Fitting function for Multistate CJS models with TMB
Fitting function for Multistate CJS models with TMB
A function for computing MLEs for a Multi-state Cormack-Jolly-Seber open population capture-recapture model for processed dataframe x with user specified formulas in parameters that create list of design matrices dml. This function can be called directly but is most easily called from crm that sets up needed arguments.

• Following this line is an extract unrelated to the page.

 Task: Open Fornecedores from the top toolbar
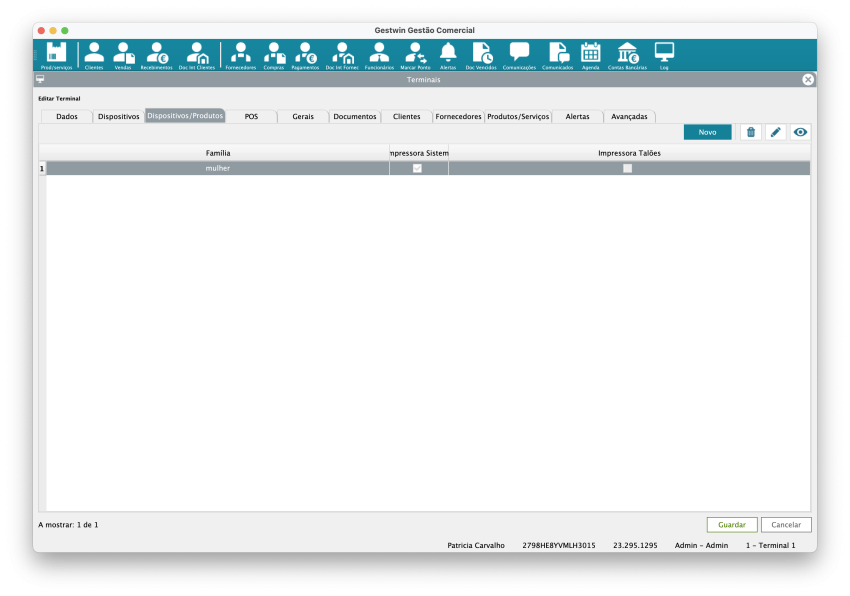point(241,54)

ddl: list of simplified dataframes for design data; created by call to make.design.data
fullddl: list of complete dataframes for design data; created by call to make.design.data
dml: list of design matrices created by create.dm from formula and design data
model_data: a list of all the relevant data for fitting the model including imat, S.dm,p.dm,Psi.dm,S.fixed,p.fixed,Psi.fixed and time.intervals. It is used to save values and avoid accumulation again if the model was re-rerun with an additional call to cjs when using autoscale or re-starting with initial values. It is stored with returned model object.
parameters: equivalent to model.parameters in crm
accumulate: if TRUE will accumulate capture histories with common value and with a common design matrix all parameters to speed up execution
initial: list of initial values for parameters if desired; if each is a named vector from previous run it will match to columns with same name
method: method to use for optimization; see optim
hessian: if TRUE will compute and return the hessian
debug: if TRUE will print out information for each iteration
chunk_size: specifies amount of memory to use in accumulating capture histories; amount used is 8*chunk_size/1e6 MB (default 80MB)
refit: non-zero entry to refit
itnmax: maximum number of iterations
control: control string for optimization functions
scale: vector of scale values for parameters
re: if TRUE creates random effect model admbcjsre.tpl and runs admb optimizer
compile: if TRUE forces re-compilation of tpl file
extra.args: optional character string that is passed to tmb
clean: if TRUE, deletes the dll and recompiles
getreals: if TRUE, compute real values and std errors for TMB models; may want to set as FALSE until model selection is complete
useHess: if TRUE, the TMB hessian function is used for optimization; using hessian is typically slower with many parameters but can result in a better solution
savef: if TRUE, save the makeAdFun result from TMB to report real values and matrices
...: not currently used
Returns
The resulting value of the function is a list with the class of crm,cjs such that the generic functions print and coef can be used. - beta: named vector of parameter estimates - lnl: -2log likelihood - AIC: lnl + 2 number of parameters
convergence: result from optim; if 0 optim thinks it converged - count: optim results of number of function evaluations - reals: dataframe of data and real S and p estimates for each animal-occasion excluding those that occurred before release
vcv: var-cov matrix of betas if hessian=TRUE was set
Details
It is easiest to call mscjs_tmb through the function crm. Details are explained there.
References
Ford, J. H., M. V. Bravington, and J. Robbins. 2012. Incorporating individual variability into mark-recapture models. Methods in Ecology and Evolution 3:1047-1054.